WORK ORDER: Please repeat the entries exactly as they appear and omit any images.
■ ■ ■ ■
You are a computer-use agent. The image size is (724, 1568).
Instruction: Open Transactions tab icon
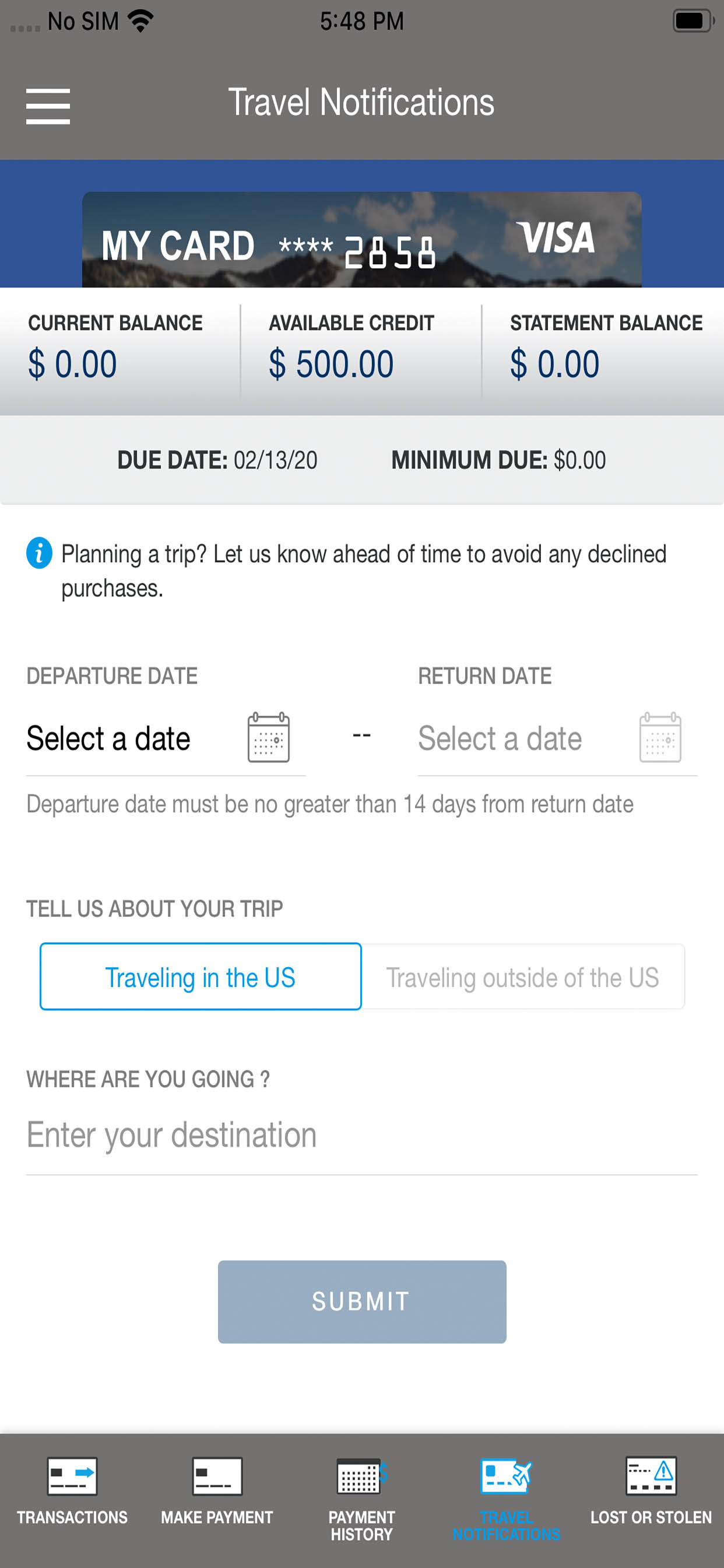[x=72, y=1475]
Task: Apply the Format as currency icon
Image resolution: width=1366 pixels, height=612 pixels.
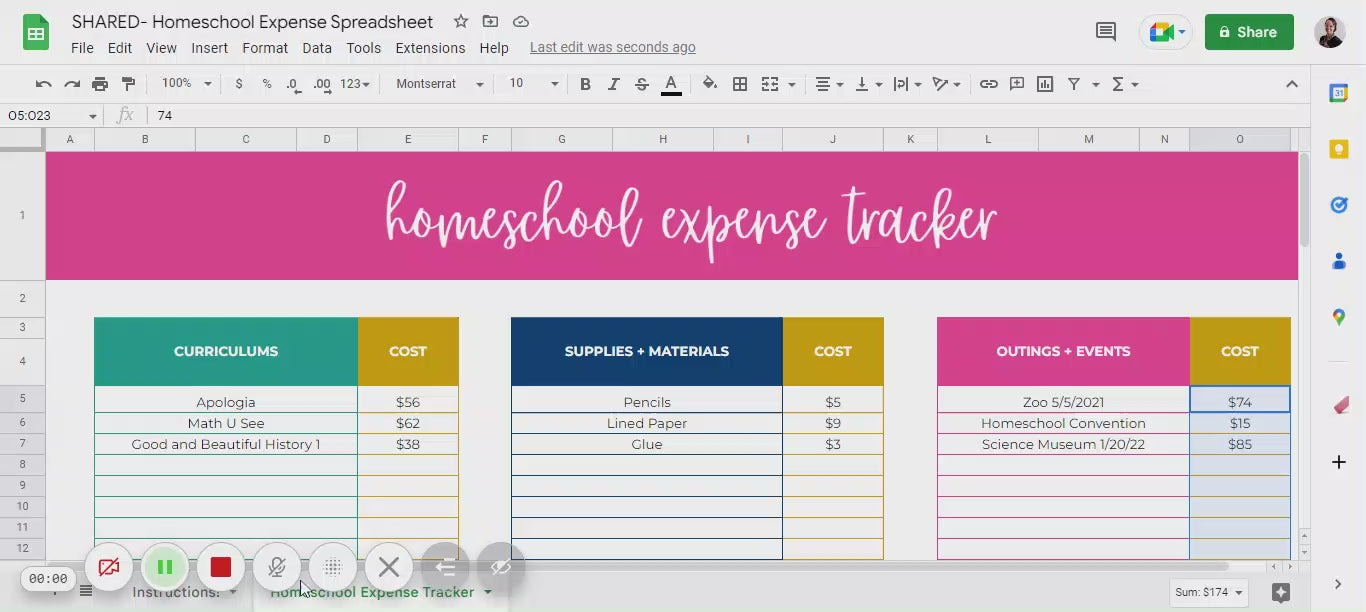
■ ■ ■ ■
OUTPUT OF THE EXERCISE:
You are a computer-use agent. The image size is (724, 1568).
Instruction: Open Transactions tab icon
[x=72, y=1475]
Task: Apply the Format as currency icon
Image resolution: width=1366 pixels, height=612 pixels.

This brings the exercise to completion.